M. Castonguay refuse de faire des commentaires. «Ces gens-là ont décidé de se faire justice eux-mêmes, ils ne se sont pas identifiés», dit-il à propos de la page Facebook Stolen Valour Canada. Depuis la publication sur le réseau social, il se dit victime d'intimidation de la part de nombreux internautes en colère. «J'ai été obligé de fermer mon compte Facebook.»

Les administrateurs de Stolen Valour Canada ont ignoré hier les demandes d'entrevue de La Presse.

Attaché politique

M. Castonguay était attaché politique du député libéral Raymond Bernier jusqu'en octobre. Il a quitté son poste pour un nouvel emploi. M. Bernier admet que les Forces armées l'ont informé de l'imposture de son ex-employé dès le mois d'août 2014. Dans une lettre officielle adressée au député, un représentant de l'armée a prévenu que si M. Castonguay faisait une nouvelle apparition publique en uniforme, il ferait face à des poursuites judiciaires.

Le député a décidé de laisser une chance à son attaché politique. «C'était un père de deux enfants, très compétent dans son travail auprès des citoyens du comté.»

M. Bernier a toutefois exigé que M. Castonguay retourne immédiatement son uniforme et ses décorations à l'armée. 

«J'ai même demandé à un attaché politique de l'accompagner.
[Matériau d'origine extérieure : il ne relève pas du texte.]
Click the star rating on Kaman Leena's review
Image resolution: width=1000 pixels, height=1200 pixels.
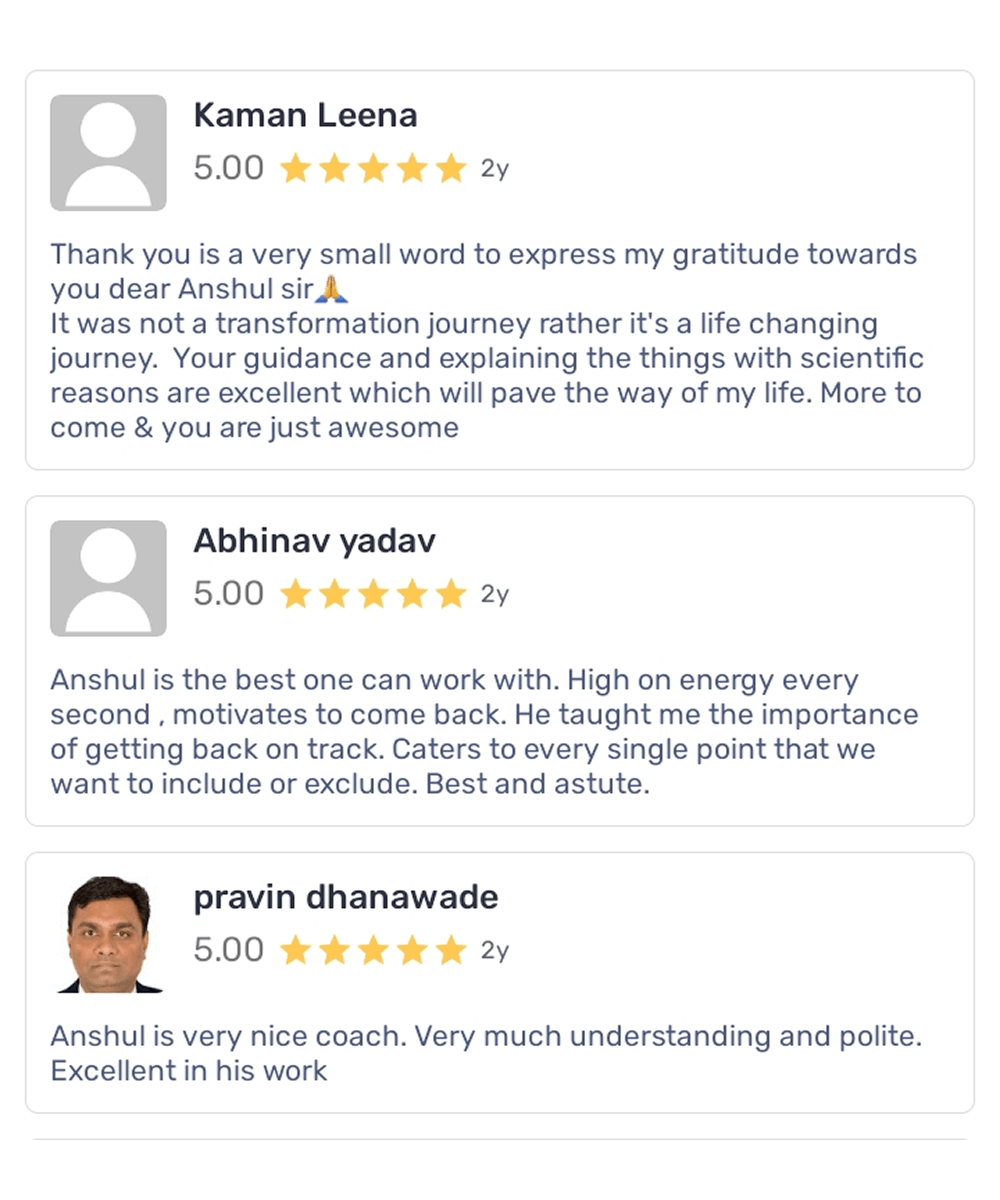[x=373, y=169]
Je lui ai également défendu de participer à toute activité militaire, directe ou indirecte.»

Ce n'était pas la première fois que M. Castonguay portait un uniforme en public. Le 2 novembre 2008, il avait joué de la cornemuse devant 450 personnes lors d'une messe célébrée pour les vétérans à la basilique-cathédrale de Québec. Il avait alors été décrit comme un major dans ADSUM, le journal de l'armée.

Se faire passer pour un militaire constitue une infraction criminelle au Canada. En novembre 2014, Franck Gervais s'était présenté comme un ancien combattant et avait accordé une interview télévisée lors des cérémonies du jour du Souvenir, à Ottawa; il avait ensuite été condamné à 50 heures de travaux communautaires.
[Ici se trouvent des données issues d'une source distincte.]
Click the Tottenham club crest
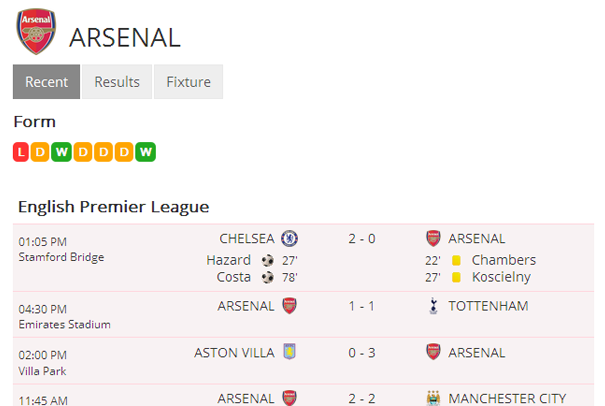This screenshot has height=406, width=605. [433, 305]

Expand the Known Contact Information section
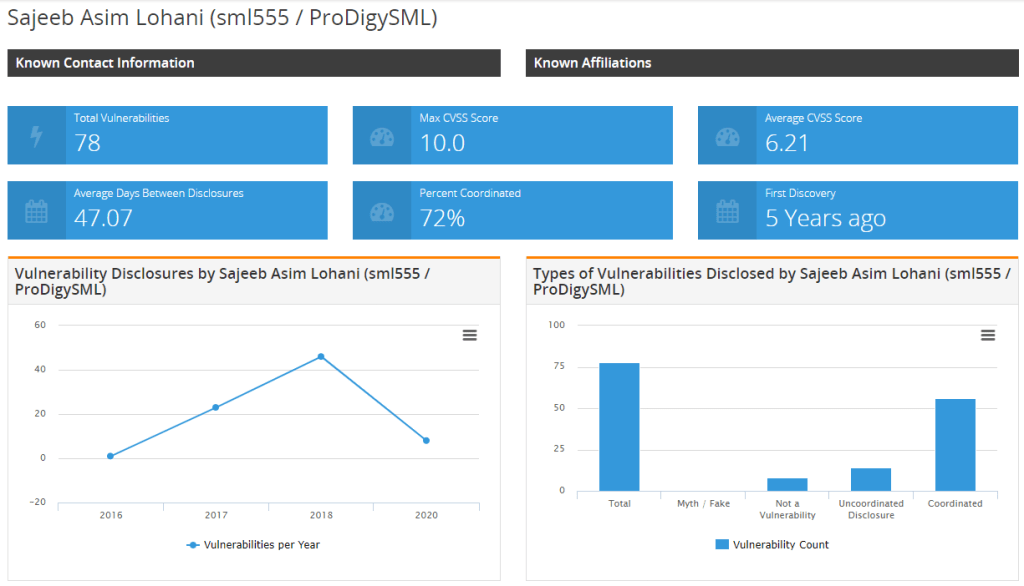254,63
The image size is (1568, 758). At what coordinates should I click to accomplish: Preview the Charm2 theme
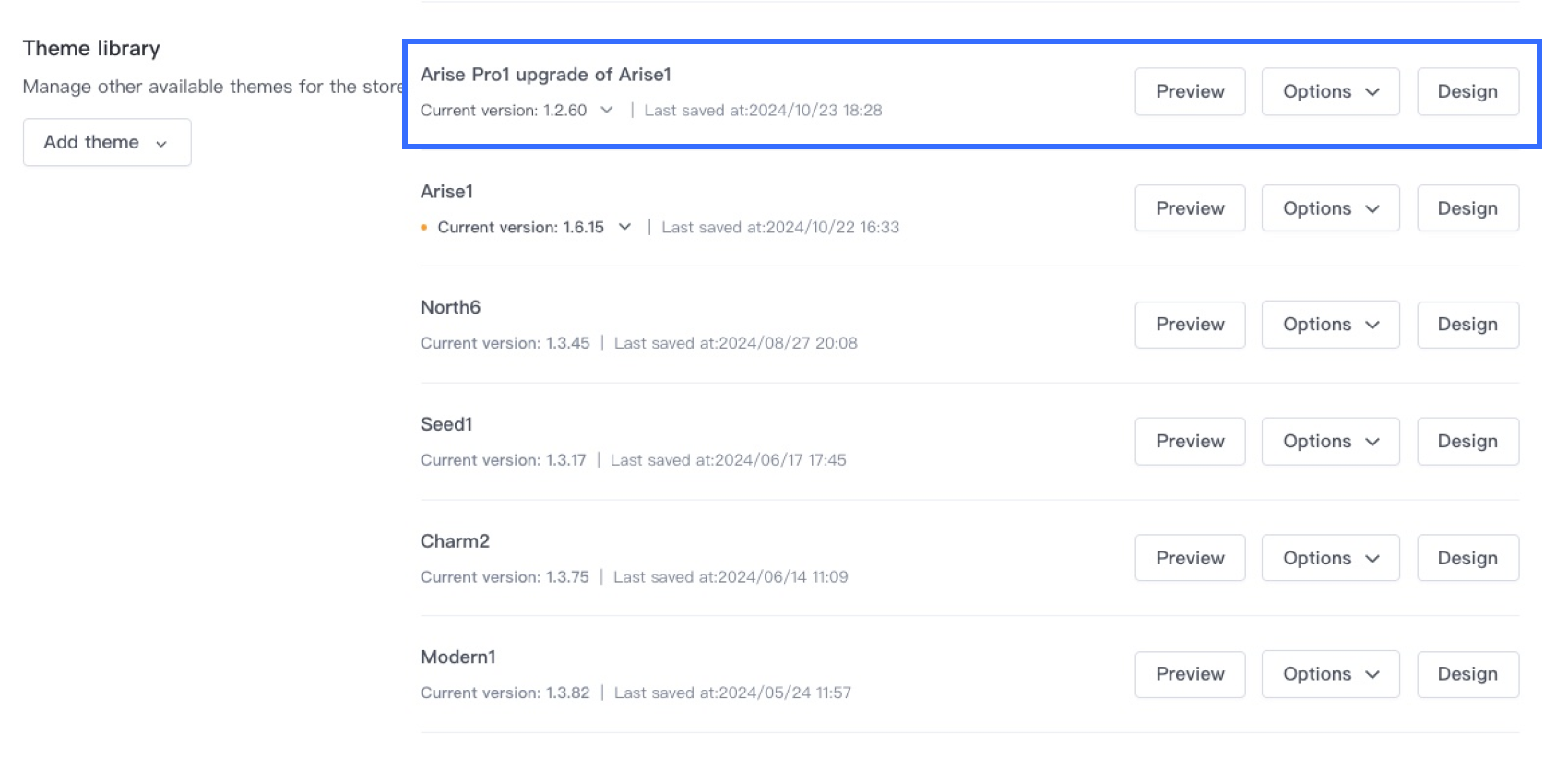tap(1190, 558)
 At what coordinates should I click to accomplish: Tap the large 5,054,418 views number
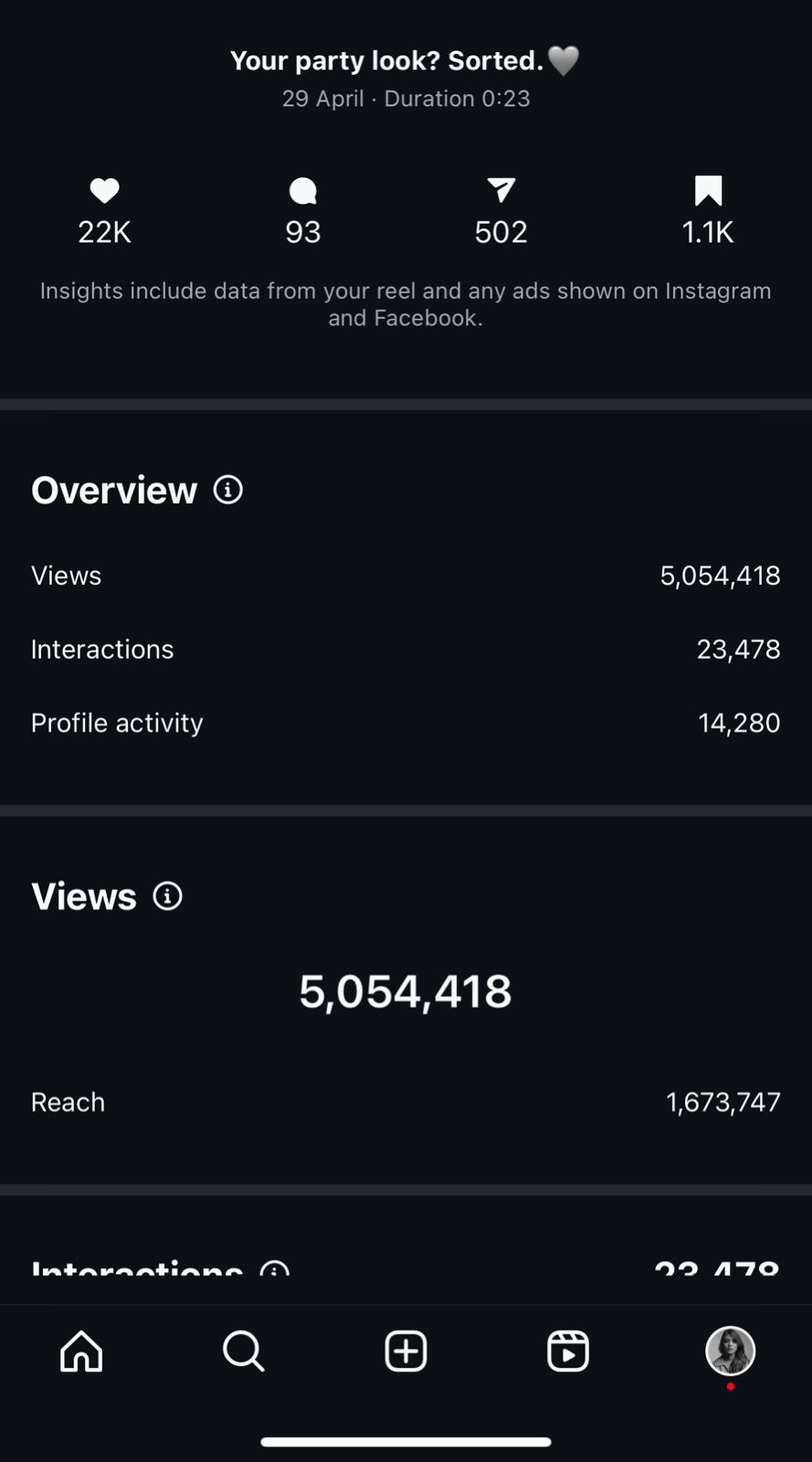406,991
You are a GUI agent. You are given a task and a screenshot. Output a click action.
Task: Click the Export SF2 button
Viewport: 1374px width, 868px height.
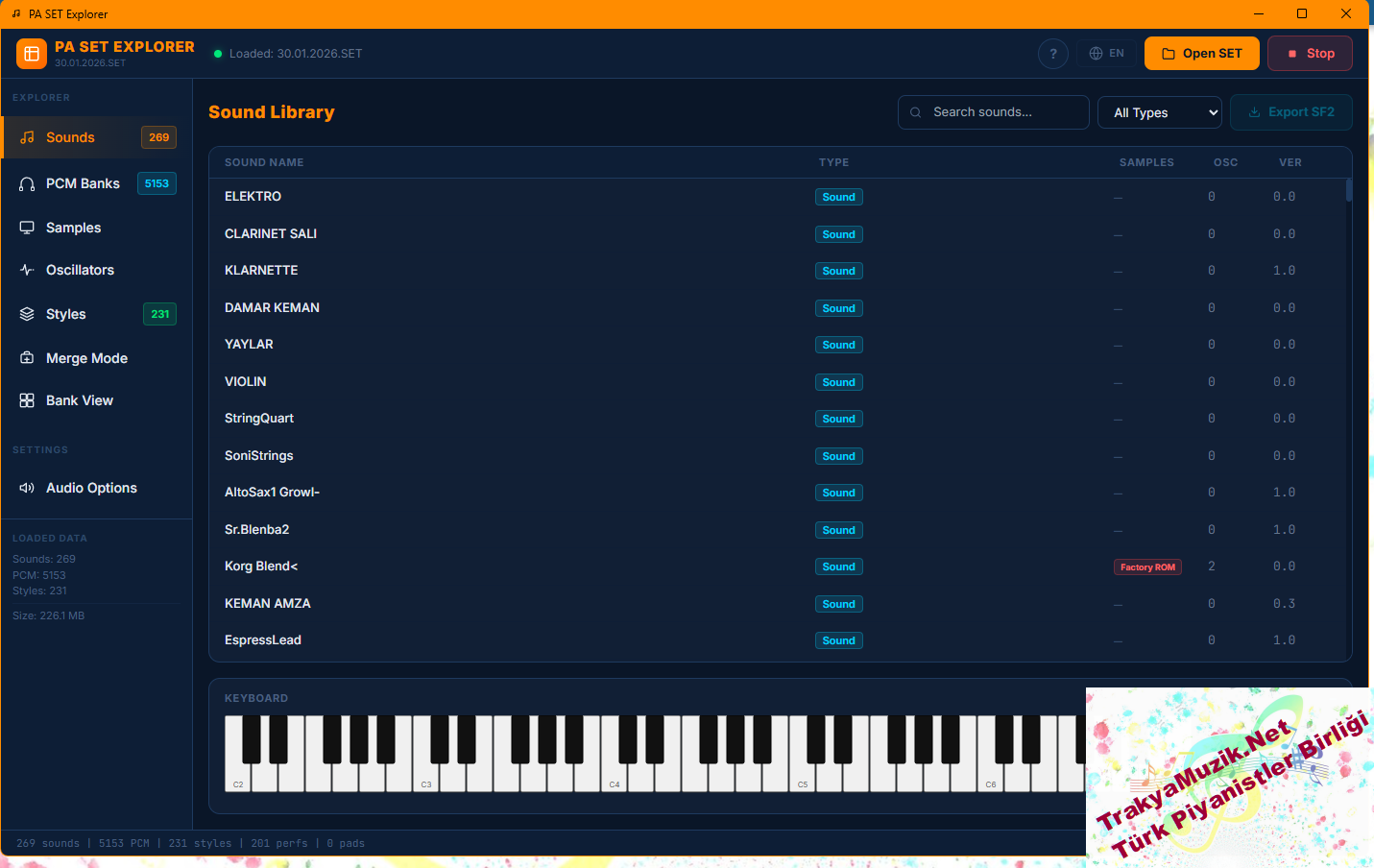(1290, 112)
Recruté par les conservateurs

Raymond Bernier fait valoir qu'avant son embauche, M. Castonguay avait fait l'objet, comme tout employé politique, d'une enquête de la Sûreté du Québec. À l'époque, les policiers n'avaient pas relevé le moindre problème à son égard.

Le Parti conservateur du Canada n'a rien décelé non plus lorsqu'il a recruté M. Castonguay pour porter ses couleurs aux élections de 2011, dans la circonscription de Montmorency-Charlevoix-Haute-Côte-Nord. Le candidat prétendait alors être titulaire d'un doctorat en médecine vétérinaire de l'Université de Glasgow, en Écosse.

M. Castonguay affirme désormais n'avoir jamais rien dit de tel. «Je n'ai pas de diplôme de médecine vétérinaire. J'ai travaillé sur une ferme.»

Pendant la campagne électorale, plusieurs médias l'ont présenté comme un vétéran de guerre. La Presse l'a décrit comme un «jeune militaire blessé en Afghanistan». Selon Stolen Valour Canada, il a porté la Médaille du sacrifice, attribuée à un soldat mort ou blessé dans des circonstances honorables.

Christian Paradis, ancien lieutenant du Parti conservateur au Québec, a recruté M. Castonguay lors de la campagne de 2011. Il se dit «stupéfait» et «choqué» d'apprendre que l'ex-candidat ait pu inventer de tels faits d'armes. «Comme lieutenant politique, on faisait du repérage», explique-t-il, mais c'est le parti qui était chargé d'étudier la valeur des candidatures. «Ultimement, c'est le chef qui avalise le candidat.»

Professeur au Collège militaire royal du Canada, Éric Ouellet n'a pu s'empêcher de rire en voyant les photos diffusées sur Facebook. Sur l'une d'elles, M. Castonguay arbore cinq médailles. «C'est impossible, dit-il. Une personne qui a autant de médailles a 20, 25 ans de services dans les Forces armées.»

Sur les photos, M. Castonguay porte non seulement des ailes de parachutiste, mais aussi une épinglette généralement attribuée à des officiers de très haut rang pour services rendus. «Les gens qu'il a dupés ne doivent pas avoir posé beaucoup de questions», conclut M. Ouellet.